Путешествие само по себе — уже почти готовое литературное произведение. Во-первых, у него есть начало и конец, а между ними в достаточной степени регламентированная, сюжетно и даже ритмически организованная протяженность. Стало быть, на языке литературном, есть уже завязка и развязка, гарантированная многолюдность, поднесенные, можно сказать, на блюдечке разнообразные пейзажи, социальные уклады, конфликты и даже экстремальные ситуации. Все остальное, как и положено, писатель носит с собой.

Знаменательно, что Михаил Глинка решил издать под одной обложкой документальную и художественную повести. Есть некая закономерность в том, что за последние десятилетия документалистика вырвалась вперед, став частью большой литературы. По силе читательского внимания она едва ли не опередила художественную. Вероятно, это своеобразная реакция на кризис художественной литературы и кризис доверия к ней в условиях тотального лицемерия и лжи. Читатель как бы говорил писателю: «Ты не можешь сказать всего, что думаешь, так хотя бы расскажи, как было на самом деле». В условиях цензурного террора резко возрос спрос на подлинность.

Однако документальность вовсе не равна абсолютной фактической точности. Художественный элемент в ней неизбежен. Писатель рассказывает не только о событии, но и о собственном переживании его, не только о том, чему был свидетелем, но и о том, как это воспринял. И все же мы ни на секунду не забываем, что описываемое реально происходило.

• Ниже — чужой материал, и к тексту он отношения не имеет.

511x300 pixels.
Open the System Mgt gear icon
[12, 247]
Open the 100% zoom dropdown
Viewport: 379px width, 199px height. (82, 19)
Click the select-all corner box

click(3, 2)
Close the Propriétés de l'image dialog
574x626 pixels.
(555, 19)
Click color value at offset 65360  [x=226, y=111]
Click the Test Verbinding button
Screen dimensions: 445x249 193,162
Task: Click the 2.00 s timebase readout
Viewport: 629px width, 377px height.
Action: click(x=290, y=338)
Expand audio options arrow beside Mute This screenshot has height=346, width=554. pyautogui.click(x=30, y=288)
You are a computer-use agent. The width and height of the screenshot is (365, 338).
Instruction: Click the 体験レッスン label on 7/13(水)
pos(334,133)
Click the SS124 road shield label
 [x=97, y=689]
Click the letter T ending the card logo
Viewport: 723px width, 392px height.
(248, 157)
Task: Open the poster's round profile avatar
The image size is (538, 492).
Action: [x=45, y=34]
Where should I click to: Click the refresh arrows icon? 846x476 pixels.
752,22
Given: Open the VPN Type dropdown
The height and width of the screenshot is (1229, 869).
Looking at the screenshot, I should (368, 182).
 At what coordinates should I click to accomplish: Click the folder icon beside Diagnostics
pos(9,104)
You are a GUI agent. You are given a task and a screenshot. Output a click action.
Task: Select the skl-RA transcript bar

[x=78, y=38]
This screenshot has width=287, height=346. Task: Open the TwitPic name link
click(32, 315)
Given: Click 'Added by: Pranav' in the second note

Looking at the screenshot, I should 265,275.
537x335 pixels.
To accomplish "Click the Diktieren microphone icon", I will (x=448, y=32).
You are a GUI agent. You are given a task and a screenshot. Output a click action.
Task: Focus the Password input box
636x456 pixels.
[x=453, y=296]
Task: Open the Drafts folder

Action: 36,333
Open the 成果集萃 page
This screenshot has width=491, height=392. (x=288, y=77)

«Вымысел, — писала Лидия Яковлевна Гинзбург, — отправляясь от опыта, создает „вторую действительность“, документальная литература несет читателю двойное познание и раздваивающуюся эмоцию. Потому что существует никаким искусством не возместимое переживание подлинности события. Несколько строк газетной печати потрясают иначе, чем самый великий роман».